-- Requirement --
Echo the data from the line that contains "Given: Click the Critical red legend swatch" through the line that contains "Screen dimensions: 1389x868", including both of those lines.

-- The data --
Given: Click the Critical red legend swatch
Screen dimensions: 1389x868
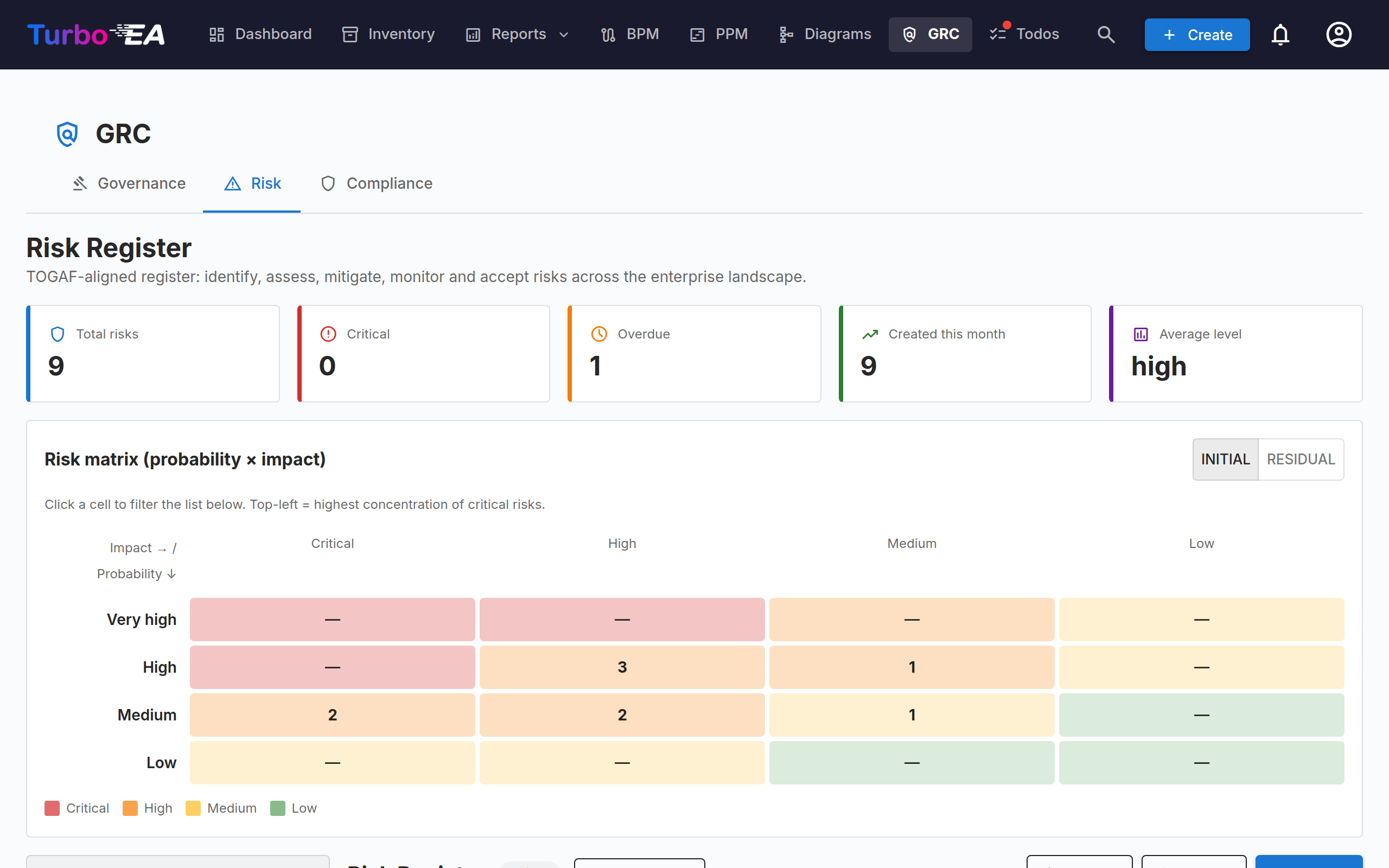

==

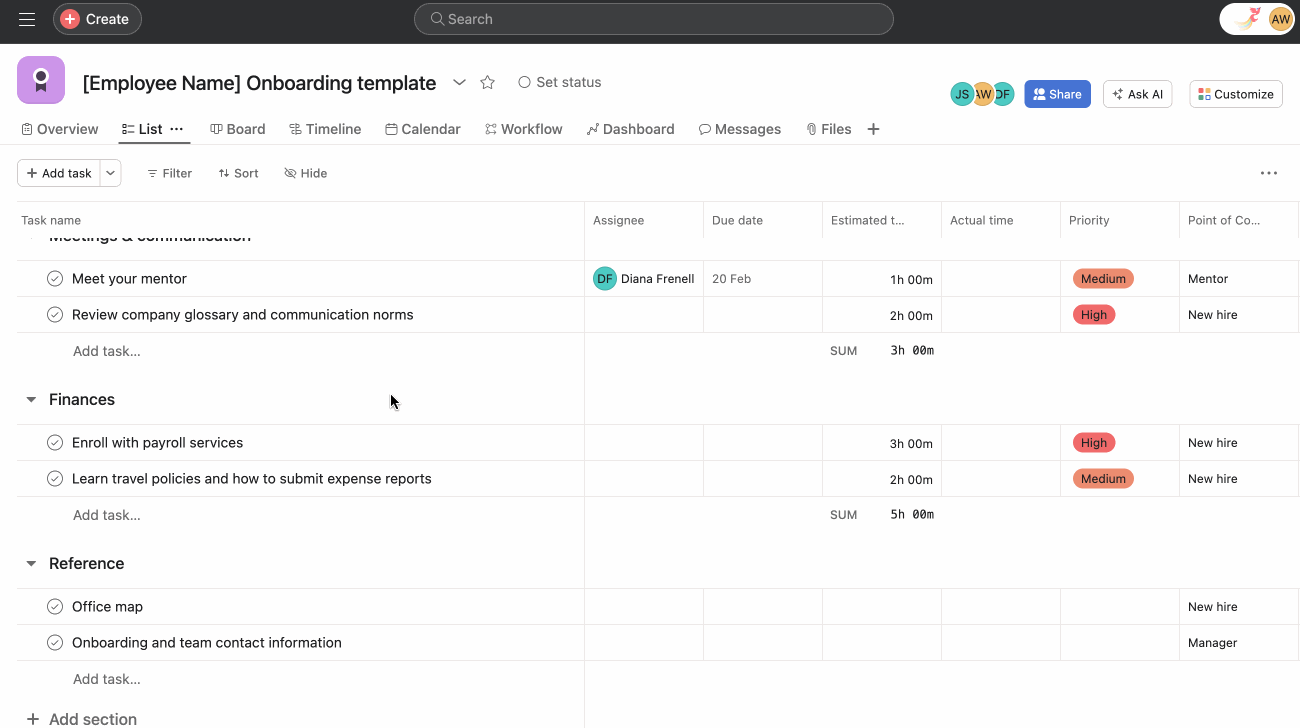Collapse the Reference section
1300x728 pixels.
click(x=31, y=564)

-- Exercise result --
Given: Click the Critical red legend swatch
Screen dimensions: 1389x868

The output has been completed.